We can long discuss zoning laws, air rights, affordable housing, how other cities regulate views or why New York continues to trust its silhouette to questionable owners like Russian oligarchs or dubious shell companies with dirty money. The question is, reckons Ellsworth, why certain real estate companies get the permits to build these properties in the first place. Without doubting the good faith in which some urban projects have transformed the city, necessary reforms should be carried out in the hope that each new tower or major development will finally stop being a Groundhog Day of disastrous urban governance.
“There are many reforms that the city of New York needs, but if I had to pick two, explains Ellsworth, the first priority for reform would be to fix the New York City and New York State campaign finance laws. Elections need to be publicly funded so as to reduce the influence that the real estate industry has on our politicians. The second reform would be to amend our city charter so as to create criteria for appointment to serving on regulatory agencies that have to do with real estate, land use, and economic development. We need to insert stronger conflicts of interest rules for those appointments, forbid lobbyists from serving, and require that these agencies not be dominated by industry insiders.”
Ellsworth moved to New York as a young woman from a town in Illinois. She tells me about her personal struggle in the big city, alone and with very little resources at a time when New York City entered a serious fiscal crisis, and faced the prospect of defaulting on its obligations and declaring bankruptcy in the 70s. She lived in one of those brownstone row houses where rooms were crowded with beds to accommodate young broke women who attended college. She did any kind of job to earn some money and her meal of the day was one of those breakfast for 99 cents at diners.

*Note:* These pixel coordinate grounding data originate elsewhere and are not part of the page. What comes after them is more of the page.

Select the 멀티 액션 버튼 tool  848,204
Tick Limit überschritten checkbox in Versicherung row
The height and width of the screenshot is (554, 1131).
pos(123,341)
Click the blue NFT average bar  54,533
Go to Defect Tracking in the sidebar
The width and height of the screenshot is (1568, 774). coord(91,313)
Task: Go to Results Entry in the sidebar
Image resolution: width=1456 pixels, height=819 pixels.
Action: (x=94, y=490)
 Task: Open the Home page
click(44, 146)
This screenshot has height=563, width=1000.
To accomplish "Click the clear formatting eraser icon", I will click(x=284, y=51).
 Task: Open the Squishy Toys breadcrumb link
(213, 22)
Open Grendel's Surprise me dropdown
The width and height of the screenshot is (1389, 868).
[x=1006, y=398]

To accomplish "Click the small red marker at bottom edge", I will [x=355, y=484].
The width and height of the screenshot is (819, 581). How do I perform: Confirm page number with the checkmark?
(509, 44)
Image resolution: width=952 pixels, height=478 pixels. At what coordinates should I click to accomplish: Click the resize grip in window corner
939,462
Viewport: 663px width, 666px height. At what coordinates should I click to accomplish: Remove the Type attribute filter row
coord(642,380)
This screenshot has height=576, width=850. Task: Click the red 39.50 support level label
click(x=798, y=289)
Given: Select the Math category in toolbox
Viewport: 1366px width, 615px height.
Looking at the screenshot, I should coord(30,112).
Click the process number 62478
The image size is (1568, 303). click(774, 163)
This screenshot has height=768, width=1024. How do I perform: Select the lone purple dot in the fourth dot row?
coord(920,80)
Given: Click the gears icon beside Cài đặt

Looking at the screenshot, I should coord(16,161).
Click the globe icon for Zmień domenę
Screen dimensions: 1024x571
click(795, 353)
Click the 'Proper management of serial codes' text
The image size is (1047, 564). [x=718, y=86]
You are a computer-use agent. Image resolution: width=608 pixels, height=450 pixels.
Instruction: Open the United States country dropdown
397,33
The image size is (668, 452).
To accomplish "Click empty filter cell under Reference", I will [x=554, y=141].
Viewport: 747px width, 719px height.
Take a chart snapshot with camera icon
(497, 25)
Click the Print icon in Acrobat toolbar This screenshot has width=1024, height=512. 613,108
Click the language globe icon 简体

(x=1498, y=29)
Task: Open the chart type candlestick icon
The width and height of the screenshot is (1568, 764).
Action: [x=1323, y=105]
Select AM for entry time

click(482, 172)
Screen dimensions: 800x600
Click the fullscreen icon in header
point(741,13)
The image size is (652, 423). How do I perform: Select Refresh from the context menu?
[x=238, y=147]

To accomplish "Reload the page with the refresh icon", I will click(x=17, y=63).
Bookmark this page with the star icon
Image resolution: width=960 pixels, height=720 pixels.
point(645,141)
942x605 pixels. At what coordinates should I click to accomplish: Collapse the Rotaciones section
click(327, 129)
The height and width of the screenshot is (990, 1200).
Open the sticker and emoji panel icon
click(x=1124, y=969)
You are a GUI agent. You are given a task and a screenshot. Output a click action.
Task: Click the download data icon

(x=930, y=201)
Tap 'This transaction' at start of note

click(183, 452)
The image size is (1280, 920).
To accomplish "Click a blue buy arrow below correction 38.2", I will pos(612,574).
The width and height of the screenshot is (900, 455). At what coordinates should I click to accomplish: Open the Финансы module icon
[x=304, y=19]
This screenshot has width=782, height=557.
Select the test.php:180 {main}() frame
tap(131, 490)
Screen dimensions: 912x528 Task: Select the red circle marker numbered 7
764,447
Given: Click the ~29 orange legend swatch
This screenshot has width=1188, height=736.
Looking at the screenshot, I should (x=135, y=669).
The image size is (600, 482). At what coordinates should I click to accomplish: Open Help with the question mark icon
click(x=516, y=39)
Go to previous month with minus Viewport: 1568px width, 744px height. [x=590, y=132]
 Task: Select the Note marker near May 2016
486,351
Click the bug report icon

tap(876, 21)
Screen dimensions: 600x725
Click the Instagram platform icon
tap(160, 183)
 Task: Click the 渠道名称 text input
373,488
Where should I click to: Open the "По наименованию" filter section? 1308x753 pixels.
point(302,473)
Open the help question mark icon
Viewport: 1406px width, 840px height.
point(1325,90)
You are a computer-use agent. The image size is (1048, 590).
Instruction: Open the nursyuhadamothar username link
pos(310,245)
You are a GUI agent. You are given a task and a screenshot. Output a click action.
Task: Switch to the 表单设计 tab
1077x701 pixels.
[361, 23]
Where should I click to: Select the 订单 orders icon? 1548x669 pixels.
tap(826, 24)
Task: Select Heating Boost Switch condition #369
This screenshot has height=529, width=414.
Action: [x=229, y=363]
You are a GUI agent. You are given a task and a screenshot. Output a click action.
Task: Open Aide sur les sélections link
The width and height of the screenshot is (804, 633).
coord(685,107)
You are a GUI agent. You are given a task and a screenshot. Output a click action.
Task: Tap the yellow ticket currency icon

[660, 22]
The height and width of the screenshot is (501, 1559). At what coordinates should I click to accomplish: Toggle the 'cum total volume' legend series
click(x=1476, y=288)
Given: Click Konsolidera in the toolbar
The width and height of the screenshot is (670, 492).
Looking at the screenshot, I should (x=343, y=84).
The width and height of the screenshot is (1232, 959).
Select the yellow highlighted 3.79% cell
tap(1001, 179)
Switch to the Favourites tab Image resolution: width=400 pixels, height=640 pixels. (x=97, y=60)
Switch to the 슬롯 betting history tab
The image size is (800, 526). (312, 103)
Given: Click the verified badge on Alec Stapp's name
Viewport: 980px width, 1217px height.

Back then New York had a niche for everyone, I got myself to college and I fell in love with the city because it was full of opportunities. I experienced a city that was able to create a great world of opportunity for anyone, says Ellsworth.
After spending years working in aid in Africa, she came back to settle in New York and made a life in this city of her choice. Here I found a place in the world for me, she explains, at that time, I didn’t realise that it was in an historic district. Then I became attached.
Under the Bloomberg administration they tried to demolish her neighbourhood, which is how she became involved in historic preservation and founded the grassroots organisation Tribeca Trust. Soon she realised that the limits of New York to take care of its past were the consequence of a rigged system. That led her to bring New Yorkers together within the Alliance for a Human-scale City. I asked what she would say to those who criticise them as NYMBIS.
“Unfortunately having an opinion about some urban development at all now means picking a side. Stepping up the conversation has a great potential to develop fresh ideas as long as this idea can get through the tremendous obstacle of the real estate inner-circle”.
Ellsworth remains hopeful although her fight has been a long journey. Currently there are two council representatives elected who are sympathetic to a human scale vision for the city. For that constituency, it took two election cycles but she is not giving up to ensure New York is more responsive to the needs of citizens and make corrupt practices much harder. In the inflamed, ever more popular arena of municipal urban planning, let’s hope New Yorkers stand united for a transparent process in the renovation of a world-class Penn Station to move you, to flatter you and that mirrors a collective identity that respects the great history of this city.